• _What you need to do_: Continue the excerpt on EU foreign policy under Josep Borrell, starting after its final sentence.

Stavros Niarchos Foundation Academy Fellow, Europe Programme
The new EU foreign policy chief, Josep Borrell, has an eye-catching declaration of intent. But what does it mean in practice?

2019-12-03-Borrell.jpg

High Representative of the Union for Foreign Policy and Security Policy Josep Borrell answers the questions of members of the European Parliament in Brussels in October. Photo: Getty Images.

The new European Commission has finally started its work this week. In a world increasingly defined by great power competition and deprived of the certainties of a strong transatlantic partnership, this might well be the first commission where foreign and security policy issues will be equally important to internal EU ones.

Amid an escalating Sino-American rivalry, there is a growing realization in Brussels that something has to change in the way the EU thinks and acts internationally.

Charting a more successful path forward will not be easy. Josep Borrell, the EU’s new high representative for foreign affairs and security policy, during his confirmation hearing, offered a hint as to what might be needed to get there: ‘The EU has to learn to use the language of power.”’

What might this mean in practice?

• _Supplied records_:
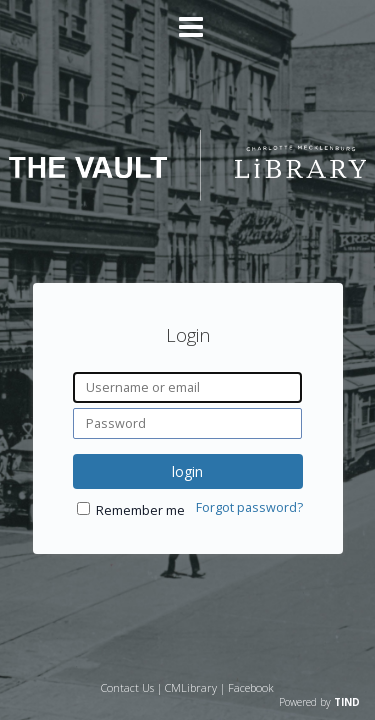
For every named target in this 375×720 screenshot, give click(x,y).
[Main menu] (188, 19)
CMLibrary (191, 687)
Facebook (251, 687)
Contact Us (127, 687)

• _Answer to this exercise_:
Four issues illustrate some of the key dilemmas ahead for the EU and its new executive.

Hard power

The most revealing of these concerns hard power.

For a union so addicted to the US security guarantee, and so used to the softer approaches of exercising its influence, this was always going to be a difficult discussion. The recent disagreement between Germany and France over the future of NATO gave a taste of how fraught and complex this discussion can be.

Underpinning it are three fundamental questions. If the EU has to enhance its capacity to defend its interests with military power, how (and how quickly) is it to move ahead, how much additional responsibility will that mean and to what degree will this responsibility need to be shouldered autonomously, potentially distancing itself from NATO or Washington? Moving forward with this agenda while balancing the competing interests of member states and preserving the fragile progress already achieved with initiatives such as PESCO will not be easy.

Discussion and debate among member states should not be discouraged, but the new commission has a role to play in ensuring that such discussion is constructive. Distracting talks about an EU army or a nuclear ‘Eurodeterrent’ should be shelved, with the focus as much as possible on acquiring tangible capabilities, getting the defence architecture right, ensuring operational readiness and spending defence budgets smartly.

How to use power

Great powers have traditionally been able to cooperate in certain areas while competing in others. Given their wide reach, powers like the US have generally not allowed disagreement on one issue to interfere with the ability to work together on others.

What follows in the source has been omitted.